-- Data provided --
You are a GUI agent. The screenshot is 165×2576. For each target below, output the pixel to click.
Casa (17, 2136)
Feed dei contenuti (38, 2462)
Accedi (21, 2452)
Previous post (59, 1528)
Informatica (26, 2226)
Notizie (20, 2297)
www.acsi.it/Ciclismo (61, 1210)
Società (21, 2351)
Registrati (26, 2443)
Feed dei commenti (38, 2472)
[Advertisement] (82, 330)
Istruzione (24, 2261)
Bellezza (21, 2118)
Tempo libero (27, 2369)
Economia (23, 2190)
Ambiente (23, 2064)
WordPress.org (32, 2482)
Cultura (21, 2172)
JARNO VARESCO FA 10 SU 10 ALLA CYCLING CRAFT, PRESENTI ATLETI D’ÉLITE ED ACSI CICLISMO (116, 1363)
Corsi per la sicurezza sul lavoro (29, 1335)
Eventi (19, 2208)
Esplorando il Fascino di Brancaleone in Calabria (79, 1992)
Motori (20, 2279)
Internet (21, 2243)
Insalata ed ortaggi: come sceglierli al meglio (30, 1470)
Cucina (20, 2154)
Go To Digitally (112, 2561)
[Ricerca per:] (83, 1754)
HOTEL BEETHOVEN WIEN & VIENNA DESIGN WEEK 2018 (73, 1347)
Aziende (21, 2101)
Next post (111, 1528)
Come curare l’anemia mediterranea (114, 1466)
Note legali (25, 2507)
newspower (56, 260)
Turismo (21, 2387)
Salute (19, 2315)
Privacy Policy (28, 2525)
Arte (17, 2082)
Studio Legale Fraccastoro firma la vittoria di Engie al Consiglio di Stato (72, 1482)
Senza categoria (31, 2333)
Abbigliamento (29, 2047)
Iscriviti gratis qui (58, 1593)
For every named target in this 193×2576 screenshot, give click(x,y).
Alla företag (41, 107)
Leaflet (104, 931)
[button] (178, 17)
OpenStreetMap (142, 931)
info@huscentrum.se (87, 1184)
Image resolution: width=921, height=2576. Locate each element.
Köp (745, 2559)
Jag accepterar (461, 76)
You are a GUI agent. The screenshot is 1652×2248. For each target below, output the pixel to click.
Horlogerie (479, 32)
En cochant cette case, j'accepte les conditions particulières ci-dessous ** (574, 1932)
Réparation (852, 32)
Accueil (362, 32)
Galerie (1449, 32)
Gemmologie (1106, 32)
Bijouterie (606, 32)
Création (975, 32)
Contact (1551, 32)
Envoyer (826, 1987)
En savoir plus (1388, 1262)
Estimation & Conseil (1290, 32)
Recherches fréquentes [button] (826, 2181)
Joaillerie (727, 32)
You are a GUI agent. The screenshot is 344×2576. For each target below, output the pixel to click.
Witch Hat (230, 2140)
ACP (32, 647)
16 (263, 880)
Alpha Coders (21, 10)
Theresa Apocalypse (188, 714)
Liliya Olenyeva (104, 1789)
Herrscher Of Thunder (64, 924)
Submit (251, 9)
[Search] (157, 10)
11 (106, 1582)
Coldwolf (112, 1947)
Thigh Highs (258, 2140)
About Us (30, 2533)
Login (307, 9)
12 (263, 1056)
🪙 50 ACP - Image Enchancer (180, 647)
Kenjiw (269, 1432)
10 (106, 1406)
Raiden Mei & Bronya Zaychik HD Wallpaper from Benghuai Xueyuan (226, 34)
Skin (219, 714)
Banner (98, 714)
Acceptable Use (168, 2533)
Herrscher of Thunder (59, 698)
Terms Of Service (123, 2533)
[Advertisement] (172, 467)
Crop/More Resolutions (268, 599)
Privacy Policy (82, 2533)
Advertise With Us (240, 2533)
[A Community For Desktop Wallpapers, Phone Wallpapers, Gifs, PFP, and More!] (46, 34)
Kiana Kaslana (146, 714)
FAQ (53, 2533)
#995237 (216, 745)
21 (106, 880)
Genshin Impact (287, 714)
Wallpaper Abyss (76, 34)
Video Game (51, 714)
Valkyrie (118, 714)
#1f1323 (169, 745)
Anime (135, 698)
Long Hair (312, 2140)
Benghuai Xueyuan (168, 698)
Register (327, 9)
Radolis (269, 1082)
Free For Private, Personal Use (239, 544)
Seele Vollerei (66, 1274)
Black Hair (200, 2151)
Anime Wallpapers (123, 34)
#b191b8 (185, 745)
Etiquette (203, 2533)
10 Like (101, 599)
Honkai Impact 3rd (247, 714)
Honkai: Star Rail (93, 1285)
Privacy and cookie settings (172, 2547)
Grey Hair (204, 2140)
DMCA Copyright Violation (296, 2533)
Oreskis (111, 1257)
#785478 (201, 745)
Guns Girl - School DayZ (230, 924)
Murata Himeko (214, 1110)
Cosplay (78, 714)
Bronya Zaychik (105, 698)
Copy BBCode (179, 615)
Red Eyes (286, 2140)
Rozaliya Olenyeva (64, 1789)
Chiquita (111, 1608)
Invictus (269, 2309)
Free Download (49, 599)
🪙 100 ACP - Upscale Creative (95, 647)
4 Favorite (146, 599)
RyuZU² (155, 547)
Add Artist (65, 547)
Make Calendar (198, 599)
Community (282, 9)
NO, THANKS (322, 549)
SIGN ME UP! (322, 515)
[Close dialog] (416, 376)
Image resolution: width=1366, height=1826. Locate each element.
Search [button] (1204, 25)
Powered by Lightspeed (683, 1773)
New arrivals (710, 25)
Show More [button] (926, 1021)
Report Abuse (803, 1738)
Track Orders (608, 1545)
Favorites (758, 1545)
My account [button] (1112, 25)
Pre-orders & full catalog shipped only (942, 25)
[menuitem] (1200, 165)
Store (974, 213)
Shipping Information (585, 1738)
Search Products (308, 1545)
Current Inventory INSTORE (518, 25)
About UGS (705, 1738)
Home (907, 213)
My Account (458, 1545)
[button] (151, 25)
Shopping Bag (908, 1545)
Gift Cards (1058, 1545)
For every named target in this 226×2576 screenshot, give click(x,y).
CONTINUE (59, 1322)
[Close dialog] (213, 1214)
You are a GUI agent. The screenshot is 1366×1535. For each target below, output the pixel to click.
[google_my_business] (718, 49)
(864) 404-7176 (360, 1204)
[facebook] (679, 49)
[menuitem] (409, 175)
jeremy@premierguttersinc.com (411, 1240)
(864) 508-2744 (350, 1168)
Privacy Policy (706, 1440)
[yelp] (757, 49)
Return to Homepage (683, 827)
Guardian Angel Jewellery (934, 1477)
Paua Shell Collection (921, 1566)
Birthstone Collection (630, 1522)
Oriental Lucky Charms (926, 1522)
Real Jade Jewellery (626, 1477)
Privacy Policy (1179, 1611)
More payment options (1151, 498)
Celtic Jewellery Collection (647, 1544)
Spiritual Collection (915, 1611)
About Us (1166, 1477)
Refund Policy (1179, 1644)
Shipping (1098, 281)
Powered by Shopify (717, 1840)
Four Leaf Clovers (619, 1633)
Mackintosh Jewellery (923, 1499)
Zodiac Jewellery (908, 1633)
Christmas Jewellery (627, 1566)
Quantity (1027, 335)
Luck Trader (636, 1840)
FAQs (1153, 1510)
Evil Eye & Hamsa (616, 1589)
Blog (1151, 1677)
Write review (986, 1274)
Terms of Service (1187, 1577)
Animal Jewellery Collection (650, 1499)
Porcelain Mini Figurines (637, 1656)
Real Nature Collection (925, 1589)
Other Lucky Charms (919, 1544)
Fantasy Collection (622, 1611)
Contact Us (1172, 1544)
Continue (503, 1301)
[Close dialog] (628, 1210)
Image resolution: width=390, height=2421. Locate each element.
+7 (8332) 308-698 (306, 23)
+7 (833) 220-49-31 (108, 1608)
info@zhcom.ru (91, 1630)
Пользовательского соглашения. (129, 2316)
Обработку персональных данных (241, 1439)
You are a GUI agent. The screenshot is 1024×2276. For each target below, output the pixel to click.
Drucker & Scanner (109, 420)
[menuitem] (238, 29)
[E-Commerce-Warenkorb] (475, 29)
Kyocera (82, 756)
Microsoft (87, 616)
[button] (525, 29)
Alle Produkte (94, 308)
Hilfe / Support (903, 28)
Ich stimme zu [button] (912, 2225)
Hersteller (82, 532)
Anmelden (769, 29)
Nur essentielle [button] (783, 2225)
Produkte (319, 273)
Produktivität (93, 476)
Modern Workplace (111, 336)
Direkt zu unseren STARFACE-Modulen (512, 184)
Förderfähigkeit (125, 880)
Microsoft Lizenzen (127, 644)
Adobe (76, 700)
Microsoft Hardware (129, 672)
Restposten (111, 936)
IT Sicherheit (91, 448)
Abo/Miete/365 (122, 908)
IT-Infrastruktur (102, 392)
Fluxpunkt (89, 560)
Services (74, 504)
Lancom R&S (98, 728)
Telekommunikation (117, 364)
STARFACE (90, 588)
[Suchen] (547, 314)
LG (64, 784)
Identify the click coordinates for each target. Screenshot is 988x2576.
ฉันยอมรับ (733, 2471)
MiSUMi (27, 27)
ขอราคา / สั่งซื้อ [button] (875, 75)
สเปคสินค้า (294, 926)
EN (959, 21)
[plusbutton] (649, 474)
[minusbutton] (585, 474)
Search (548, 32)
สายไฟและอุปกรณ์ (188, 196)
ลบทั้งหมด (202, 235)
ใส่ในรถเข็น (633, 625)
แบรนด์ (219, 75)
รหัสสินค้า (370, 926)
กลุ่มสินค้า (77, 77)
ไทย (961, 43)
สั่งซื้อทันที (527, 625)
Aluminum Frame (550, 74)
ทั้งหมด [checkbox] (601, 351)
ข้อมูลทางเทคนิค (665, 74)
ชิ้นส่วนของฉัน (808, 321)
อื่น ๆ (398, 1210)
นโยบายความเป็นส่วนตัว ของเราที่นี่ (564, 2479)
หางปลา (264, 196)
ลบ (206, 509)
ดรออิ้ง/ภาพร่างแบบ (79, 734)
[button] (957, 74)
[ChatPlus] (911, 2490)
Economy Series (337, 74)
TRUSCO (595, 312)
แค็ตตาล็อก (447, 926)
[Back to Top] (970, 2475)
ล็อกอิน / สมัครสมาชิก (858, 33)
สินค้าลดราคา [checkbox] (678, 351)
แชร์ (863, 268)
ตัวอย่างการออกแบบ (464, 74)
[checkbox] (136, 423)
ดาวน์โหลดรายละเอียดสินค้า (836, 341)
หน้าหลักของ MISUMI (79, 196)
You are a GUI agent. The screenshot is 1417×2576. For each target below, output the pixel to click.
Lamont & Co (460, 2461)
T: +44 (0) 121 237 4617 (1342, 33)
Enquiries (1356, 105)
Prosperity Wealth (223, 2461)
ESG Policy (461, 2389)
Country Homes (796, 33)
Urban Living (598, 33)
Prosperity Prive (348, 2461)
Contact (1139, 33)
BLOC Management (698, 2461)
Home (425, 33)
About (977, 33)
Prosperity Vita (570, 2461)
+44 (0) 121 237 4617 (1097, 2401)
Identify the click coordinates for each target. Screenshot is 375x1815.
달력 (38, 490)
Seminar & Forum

-- Problem --
Could you retype exactly the lines above, starting at the line that contains "You are a GUI agent. The screenshot is 344×2576." and ending at the line that contains "Herrscher of Thunder (59, 698)", and nothing more?

-- Result below --
You are a GUI agent. The screenshot is 344×2576. For each target below, output the pixel to click.
Witch Hat (230, 2140)
ACP (32, 647)
16 (263, 880)
Alpha Coders (21, 10)
Theresa Apocalypse (188, 714)
Liliya Olenyeva (104, 1789)
Herrscher Of Thunder (64, 924)
Submit (251, 9)
[Search] (157, 10)
11 (106, 1582)
Coldwolf (112, 1947)
Thigh Highs (258, 2140)
About Us (30, 2533)
Login (307, 9)
12 (263, 1056)
🪙 50 ACP - Image Enchancer (180, 647)
Kenjiw (269, 1432)
10 (106, 1406)
Raiden Mei & Bronya Zaychik HD Wallpaper from Benghuai Xueyuan (226, 34)
Skin (219, 714)
Banner (98, 714)
Acceptable Use (168, 2533)
Herrscher of Thunder (59, 698)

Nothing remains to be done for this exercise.